■ Requirement ■
The lines from the one containing "Your rating (36, 1076)" through the end of the entries are what to output; reproduce them exactly and add nothing.

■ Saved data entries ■
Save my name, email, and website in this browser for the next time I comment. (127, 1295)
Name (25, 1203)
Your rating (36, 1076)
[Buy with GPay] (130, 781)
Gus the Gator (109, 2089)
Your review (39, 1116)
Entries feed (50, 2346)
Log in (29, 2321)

■ Solution for this task ■
Your rating (36, 1076)
[Buy with GPay] (130, 781)
Gus the Gator (109, 2089)
Your review (39, 1116)
Entries feed (50, 2346)
Log in (29, 2321)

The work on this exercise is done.